● Records for this exercise:
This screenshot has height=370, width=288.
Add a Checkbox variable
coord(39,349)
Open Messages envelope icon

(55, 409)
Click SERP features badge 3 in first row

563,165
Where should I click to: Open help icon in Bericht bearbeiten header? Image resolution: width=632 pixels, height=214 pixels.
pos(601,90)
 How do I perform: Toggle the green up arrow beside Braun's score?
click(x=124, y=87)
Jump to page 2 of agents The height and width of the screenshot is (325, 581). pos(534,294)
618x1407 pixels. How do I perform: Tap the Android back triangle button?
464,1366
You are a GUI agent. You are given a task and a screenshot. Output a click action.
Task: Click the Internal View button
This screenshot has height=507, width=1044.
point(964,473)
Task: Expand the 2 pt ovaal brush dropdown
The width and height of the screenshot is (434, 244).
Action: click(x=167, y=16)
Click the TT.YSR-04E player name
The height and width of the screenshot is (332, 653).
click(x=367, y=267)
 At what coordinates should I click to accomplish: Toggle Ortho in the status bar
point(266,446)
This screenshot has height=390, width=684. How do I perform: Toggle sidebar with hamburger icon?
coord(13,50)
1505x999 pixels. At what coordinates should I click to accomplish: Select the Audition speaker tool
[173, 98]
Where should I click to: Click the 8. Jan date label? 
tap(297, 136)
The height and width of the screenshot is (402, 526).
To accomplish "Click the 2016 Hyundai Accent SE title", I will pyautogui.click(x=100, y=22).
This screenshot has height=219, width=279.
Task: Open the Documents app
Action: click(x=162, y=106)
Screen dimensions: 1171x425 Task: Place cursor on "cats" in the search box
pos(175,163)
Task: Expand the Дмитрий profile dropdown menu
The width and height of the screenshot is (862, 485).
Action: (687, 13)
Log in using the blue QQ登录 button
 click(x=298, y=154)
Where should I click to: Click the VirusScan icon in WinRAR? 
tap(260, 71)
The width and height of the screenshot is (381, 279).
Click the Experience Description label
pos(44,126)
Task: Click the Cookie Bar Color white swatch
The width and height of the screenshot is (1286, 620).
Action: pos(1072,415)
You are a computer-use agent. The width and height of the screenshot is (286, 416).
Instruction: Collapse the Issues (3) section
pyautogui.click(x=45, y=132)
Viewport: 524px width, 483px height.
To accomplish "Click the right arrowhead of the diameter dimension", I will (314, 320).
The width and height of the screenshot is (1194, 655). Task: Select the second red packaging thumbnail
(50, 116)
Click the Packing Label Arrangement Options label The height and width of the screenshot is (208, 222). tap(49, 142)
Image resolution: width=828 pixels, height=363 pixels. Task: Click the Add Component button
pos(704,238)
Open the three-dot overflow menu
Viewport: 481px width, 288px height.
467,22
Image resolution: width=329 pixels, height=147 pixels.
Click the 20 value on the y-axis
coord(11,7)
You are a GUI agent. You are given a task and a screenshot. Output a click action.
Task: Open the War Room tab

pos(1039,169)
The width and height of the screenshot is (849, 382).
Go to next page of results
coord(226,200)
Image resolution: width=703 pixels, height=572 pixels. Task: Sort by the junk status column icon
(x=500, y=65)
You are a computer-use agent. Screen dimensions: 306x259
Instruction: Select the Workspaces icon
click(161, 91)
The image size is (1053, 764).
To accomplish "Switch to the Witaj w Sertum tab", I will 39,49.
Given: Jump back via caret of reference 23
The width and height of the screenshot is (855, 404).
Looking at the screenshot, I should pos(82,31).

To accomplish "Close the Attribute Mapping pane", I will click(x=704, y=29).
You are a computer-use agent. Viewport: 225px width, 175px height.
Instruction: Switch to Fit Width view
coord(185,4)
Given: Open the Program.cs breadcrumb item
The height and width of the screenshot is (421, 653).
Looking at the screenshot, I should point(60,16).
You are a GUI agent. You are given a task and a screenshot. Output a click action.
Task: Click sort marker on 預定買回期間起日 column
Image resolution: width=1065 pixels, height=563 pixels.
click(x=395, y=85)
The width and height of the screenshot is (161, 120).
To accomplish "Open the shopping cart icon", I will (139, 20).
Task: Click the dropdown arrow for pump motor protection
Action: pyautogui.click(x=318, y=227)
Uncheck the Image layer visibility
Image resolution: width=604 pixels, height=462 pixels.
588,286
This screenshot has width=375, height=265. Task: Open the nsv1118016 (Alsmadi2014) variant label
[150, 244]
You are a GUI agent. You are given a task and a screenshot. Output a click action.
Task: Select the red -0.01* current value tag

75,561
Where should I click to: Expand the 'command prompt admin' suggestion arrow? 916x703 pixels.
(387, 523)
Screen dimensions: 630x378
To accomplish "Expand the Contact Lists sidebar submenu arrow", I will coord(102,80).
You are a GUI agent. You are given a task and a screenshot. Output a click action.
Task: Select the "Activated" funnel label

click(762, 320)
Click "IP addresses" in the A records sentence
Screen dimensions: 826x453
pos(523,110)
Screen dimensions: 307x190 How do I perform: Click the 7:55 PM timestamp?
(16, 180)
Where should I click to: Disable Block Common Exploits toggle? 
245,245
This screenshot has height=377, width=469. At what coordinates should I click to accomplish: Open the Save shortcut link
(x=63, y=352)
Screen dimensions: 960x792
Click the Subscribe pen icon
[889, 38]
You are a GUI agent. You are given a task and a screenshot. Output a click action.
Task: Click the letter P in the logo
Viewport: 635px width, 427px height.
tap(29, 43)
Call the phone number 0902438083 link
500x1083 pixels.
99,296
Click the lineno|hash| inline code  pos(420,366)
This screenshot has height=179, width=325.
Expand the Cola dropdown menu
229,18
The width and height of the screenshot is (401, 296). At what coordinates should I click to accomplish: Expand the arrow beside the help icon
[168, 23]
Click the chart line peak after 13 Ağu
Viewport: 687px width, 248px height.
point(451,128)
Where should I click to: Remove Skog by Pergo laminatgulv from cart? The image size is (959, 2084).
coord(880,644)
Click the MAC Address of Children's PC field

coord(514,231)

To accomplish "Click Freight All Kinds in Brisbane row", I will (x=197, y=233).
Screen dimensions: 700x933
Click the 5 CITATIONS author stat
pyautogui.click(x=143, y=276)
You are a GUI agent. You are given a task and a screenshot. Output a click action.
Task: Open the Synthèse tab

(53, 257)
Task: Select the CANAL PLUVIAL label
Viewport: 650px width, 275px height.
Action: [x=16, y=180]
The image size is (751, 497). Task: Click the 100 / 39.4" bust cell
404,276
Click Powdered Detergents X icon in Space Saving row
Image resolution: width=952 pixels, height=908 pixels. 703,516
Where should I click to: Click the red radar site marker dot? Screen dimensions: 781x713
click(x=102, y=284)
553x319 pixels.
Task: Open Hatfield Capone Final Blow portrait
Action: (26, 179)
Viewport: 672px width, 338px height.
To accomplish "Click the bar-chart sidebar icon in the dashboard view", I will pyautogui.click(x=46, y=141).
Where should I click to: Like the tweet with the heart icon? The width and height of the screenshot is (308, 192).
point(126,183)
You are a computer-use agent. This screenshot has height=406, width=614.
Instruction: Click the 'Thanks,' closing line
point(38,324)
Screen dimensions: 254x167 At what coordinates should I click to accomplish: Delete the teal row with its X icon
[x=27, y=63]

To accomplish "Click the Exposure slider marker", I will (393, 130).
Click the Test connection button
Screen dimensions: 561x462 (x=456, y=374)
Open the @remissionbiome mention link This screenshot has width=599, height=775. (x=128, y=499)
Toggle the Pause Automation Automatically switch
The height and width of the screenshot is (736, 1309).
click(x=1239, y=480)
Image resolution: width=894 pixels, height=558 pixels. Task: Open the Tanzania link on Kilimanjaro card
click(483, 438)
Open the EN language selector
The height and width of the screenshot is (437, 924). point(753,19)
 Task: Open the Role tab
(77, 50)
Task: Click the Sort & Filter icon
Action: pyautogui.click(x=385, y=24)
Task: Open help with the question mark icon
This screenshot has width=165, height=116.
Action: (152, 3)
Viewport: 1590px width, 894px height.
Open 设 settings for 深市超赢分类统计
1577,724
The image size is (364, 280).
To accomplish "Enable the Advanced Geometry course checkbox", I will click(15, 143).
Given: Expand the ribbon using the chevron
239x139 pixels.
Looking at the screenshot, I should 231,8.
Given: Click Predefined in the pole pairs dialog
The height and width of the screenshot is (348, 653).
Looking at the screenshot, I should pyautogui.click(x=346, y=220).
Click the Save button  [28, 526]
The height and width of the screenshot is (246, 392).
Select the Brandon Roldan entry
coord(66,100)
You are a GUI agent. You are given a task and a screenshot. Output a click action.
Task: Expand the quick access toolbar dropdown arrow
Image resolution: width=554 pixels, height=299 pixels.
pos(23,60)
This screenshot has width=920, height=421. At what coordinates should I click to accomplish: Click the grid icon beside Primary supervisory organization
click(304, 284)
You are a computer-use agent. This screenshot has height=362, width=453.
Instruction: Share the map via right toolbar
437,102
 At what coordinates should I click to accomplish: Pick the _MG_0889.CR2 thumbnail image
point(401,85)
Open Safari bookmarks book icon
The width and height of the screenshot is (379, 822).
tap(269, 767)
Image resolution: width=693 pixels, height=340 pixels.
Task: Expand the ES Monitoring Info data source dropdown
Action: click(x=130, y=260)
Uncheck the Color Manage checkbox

● Exercise brief:
Give back exactly the lines from the one containing "Instruction: Share the map via right toolbar" to the end of the material, both ends included.

● Answer box:
Instruction: Share the map via right toolbar
437,102
 At what coordinates should I click to accomplish: Pick the _MG_0889.CR2 thumbnail image
point(401,85)
Open Safari bookmarks book icon
The width and height of the screenshot is (379, 822).
tap(269, 767)
Image resolution: width=693 pixels, height=340 pixels.
Task: Expand the ES Monitoring Info data source dropdown
Action: click(x=130, y=260)
Uncheck the Color Manage checkbox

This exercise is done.